>> BEGIN MATERIAL

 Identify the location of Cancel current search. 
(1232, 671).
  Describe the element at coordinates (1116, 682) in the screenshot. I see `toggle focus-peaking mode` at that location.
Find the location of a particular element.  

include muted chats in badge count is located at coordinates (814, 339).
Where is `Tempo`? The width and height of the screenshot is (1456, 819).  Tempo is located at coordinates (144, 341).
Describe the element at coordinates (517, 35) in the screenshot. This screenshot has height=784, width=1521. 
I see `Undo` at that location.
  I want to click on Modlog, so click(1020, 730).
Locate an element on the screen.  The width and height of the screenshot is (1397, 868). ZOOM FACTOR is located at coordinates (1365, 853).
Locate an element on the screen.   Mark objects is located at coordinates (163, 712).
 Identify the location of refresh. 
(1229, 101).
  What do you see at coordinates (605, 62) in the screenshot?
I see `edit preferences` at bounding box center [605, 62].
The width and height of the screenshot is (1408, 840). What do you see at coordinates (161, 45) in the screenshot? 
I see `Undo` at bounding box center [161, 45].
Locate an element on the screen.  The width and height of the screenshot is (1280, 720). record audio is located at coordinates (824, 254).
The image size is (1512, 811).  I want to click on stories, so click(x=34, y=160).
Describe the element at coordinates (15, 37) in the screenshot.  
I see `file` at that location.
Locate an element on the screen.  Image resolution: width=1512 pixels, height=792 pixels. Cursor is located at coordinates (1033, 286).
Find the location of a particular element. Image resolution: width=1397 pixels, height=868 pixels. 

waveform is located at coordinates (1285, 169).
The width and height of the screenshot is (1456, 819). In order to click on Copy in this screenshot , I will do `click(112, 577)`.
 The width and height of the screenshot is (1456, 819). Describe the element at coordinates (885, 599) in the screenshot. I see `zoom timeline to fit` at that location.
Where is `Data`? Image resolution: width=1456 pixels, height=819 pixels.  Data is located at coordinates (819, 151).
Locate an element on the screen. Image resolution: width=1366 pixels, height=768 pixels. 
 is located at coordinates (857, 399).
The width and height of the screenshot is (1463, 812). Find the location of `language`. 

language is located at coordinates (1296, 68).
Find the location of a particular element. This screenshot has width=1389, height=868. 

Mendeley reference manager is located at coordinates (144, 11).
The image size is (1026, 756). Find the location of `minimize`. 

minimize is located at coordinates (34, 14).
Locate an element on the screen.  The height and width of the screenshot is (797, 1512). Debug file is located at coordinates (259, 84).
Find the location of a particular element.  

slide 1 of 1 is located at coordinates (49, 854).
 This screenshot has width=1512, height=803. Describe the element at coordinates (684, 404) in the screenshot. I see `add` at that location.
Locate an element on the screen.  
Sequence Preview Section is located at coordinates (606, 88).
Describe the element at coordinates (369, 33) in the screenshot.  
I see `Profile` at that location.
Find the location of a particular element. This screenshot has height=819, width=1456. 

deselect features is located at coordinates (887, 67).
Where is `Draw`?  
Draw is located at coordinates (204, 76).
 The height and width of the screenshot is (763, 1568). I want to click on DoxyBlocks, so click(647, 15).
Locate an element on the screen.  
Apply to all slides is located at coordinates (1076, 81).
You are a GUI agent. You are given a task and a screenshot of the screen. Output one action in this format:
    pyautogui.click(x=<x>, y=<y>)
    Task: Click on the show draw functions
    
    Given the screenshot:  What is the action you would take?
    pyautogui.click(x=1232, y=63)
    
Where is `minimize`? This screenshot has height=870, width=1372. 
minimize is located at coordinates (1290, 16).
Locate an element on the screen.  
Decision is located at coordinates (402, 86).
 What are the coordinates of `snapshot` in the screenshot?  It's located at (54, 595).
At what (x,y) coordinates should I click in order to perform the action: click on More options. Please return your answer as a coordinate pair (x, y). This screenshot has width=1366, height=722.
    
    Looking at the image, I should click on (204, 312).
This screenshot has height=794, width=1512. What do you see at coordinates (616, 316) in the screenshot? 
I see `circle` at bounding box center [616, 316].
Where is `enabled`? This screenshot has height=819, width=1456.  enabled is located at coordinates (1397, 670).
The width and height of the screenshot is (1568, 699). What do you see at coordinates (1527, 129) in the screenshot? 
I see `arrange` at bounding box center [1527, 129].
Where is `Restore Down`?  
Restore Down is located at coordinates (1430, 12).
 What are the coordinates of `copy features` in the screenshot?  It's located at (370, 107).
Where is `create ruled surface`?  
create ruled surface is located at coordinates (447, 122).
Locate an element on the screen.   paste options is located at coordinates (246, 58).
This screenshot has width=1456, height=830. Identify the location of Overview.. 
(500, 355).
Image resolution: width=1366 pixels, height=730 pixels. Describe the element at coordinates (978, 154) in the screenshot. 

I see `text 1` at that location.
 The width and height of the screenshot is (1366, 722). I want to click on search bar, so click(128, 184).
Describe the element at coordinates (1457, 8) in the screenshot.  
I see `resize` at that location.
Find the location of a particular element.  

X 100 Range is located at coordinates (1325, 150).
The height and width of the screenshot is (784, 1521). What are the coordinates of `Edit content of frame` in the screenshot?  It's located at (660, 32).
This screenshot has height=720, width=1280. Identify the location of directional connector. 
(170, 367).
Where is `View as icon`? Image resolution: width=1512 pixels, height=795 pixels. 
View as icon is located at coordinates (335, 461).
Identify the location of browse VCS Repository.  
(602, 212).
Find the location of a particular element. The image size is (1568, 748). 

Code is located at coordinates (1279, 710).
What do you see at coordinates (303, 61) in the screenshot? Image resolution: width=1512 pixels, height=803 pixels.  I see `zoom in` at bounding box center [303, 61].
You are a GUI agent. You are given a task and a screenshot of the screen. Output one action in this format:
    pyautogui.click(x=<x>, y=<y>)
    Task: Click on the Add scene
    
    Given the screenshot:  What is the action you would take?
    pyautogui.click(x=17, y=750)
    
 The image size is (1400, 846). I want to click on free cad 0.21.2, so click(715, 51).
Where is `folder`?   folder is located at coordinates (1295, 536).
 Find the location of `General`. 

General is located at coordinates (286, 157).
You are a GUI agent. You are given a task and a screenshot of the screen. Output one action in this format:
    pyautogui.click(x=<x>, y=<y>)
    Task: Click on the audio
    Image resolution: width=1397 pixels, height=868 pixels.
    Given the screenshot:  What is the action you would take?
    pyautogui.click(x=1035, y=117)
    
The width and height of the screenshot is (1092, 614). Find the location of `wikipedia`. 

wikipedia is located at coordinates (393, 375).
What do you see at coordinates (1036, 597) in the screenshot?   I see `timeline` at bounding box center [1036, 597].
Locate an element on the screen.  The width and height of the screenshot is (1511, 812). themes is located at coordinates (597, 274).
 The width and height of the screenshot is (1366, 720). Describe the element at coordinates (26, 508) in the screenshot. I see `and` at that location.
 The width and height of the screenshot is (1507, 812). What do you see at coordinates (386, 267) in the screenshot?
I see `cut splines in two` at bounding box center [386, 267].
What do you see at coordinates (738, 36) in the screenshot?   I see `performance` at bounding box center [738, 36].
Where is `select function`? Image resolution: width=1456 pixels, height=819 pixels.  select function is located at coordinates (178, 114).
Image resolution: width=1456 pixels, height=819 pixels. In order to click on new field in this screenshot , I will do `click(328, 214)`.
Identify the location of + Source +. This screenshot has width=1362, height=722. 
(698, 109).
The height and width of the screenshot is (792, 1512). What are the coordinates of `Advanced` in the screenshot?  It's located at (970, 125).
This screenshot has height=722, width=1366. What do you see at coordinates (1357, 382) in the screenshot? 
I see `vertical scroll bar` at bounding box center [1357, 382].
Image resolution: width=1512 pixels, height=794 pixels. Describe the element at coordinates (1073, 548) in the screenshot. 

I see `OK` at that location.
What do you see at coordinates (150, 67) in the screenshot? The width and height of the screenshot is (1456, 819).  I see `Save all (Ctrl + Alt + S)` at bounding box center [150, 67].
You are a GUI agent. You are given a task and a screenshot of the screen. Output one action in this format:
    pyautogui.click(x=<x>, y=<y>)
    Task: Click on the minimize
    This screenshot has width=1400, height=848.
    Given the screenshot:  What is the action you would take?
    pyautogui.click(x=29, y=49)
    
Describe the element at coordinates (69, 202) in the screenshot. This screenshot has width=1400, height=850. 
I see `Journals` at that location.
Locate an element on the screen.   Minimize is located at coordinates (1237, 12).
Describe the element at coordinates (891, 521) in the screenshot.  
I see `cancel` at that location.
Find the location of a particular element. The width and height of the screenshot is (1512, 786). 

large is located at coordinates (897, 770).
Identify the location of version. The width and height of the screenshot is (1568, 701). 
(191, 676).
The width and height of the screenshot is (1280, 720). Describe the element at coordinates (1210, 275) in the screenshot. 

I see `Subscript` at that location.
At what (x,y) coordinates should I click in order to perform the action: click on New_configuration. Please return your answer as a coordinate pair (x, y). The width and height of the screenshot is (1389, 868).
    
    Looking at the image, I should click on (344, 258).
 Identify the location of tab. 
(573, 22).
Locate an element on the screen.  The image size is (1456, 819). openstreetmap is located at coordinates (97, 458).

>> END MATERIAL

> [TO BE DONE] Rewrite the records from the first line up to and including the line with "center [605, 62].", swapping "Identify the location of" for "Give the coordinates of" and leaving everything else unchanged.

> [RESULT OF THE TASK]
 Give the coordinates of Cancel current search. 
(1232, 671).
  Describe the element at coordinates (1116, 682) in the screenshot. I see `toggle focus-peaking mode` at that location.
Find the location of a particular element.  

include muted chats in badge count is located at coordinates (814, 339).
Where is `Tempo`? The width and height of the screenshot is (1456, 819).  Tempo is located at coordinates (144, 341).
Describe the element at coordinates (517, 35) in the screenshot. This screenshot has height=784, width=1521. 
I see `Undo` at that location.
  I want to click on Modlog, so click(1020, 730).
Locate an element on the screen.  The width and height of the screenshot is (1397, 868). ZOOM FACTOR is located at coordinates (1365, 853).
Locate an element on the screen.   Mark objects is located at coordinates (163, 712).
 Give the coordinates of refresh. 
(1229, 101).
  What do you see at coordinates (605, 62) in the screenshot?
I see `edit preferences` at bounding box center [605, 62].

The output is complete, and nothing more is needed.